(DATA EXTRACTS begins)

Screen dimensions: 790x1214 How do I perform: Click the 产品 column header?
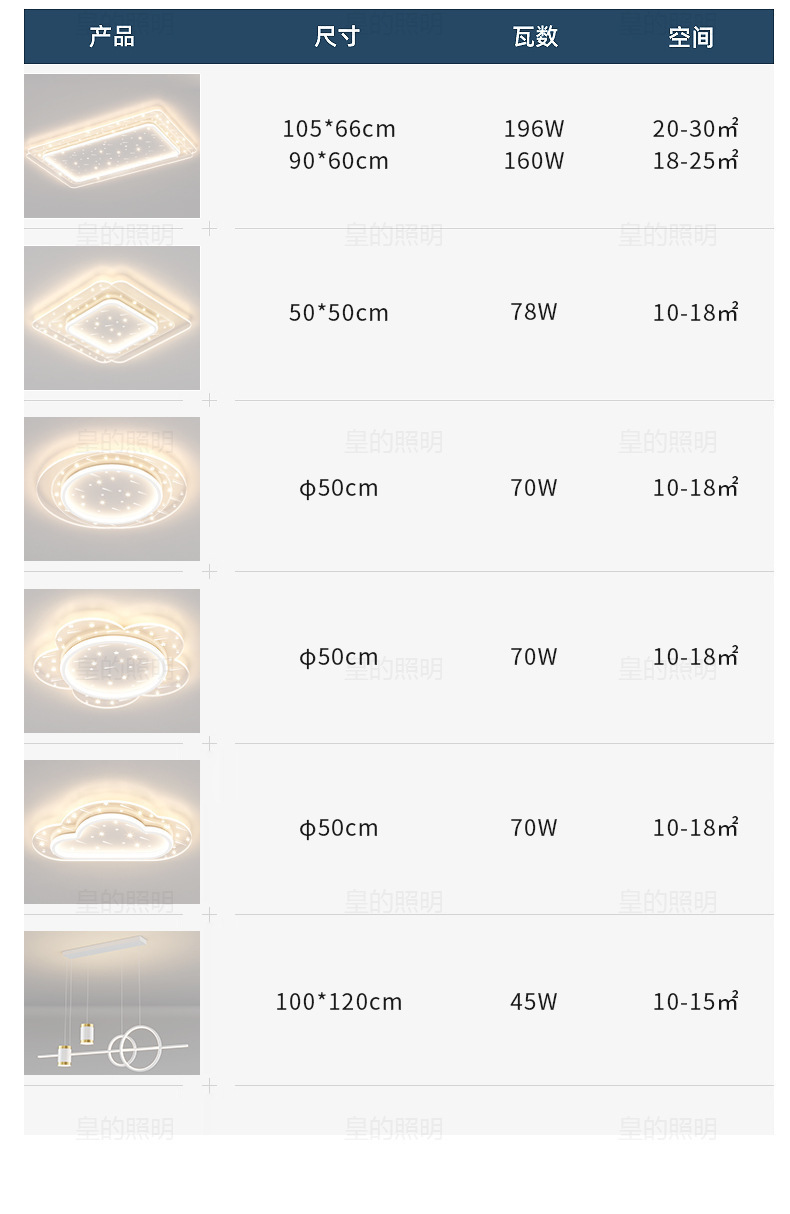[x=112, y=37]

(DATA EXTRACTS ends)
(DATA EXTRACTS begins)

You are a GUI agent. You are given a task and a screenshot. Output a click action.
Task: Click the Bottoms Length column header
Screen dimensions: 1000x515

(DATA EXTRACTS ends)

TASK GOAL:
Write out, from the lines above, only those from the line with "You are a GUI" to the line with "Screen dimensions: 1000x515", exactly as given, including the first and the last.

RESULT FOR THIS EXERCISE:
You are a GUI agent. You are given a task and a screenshot. Output a click action.
Task: Click the Bottoms Length column header
Screen dimensions: 1000x515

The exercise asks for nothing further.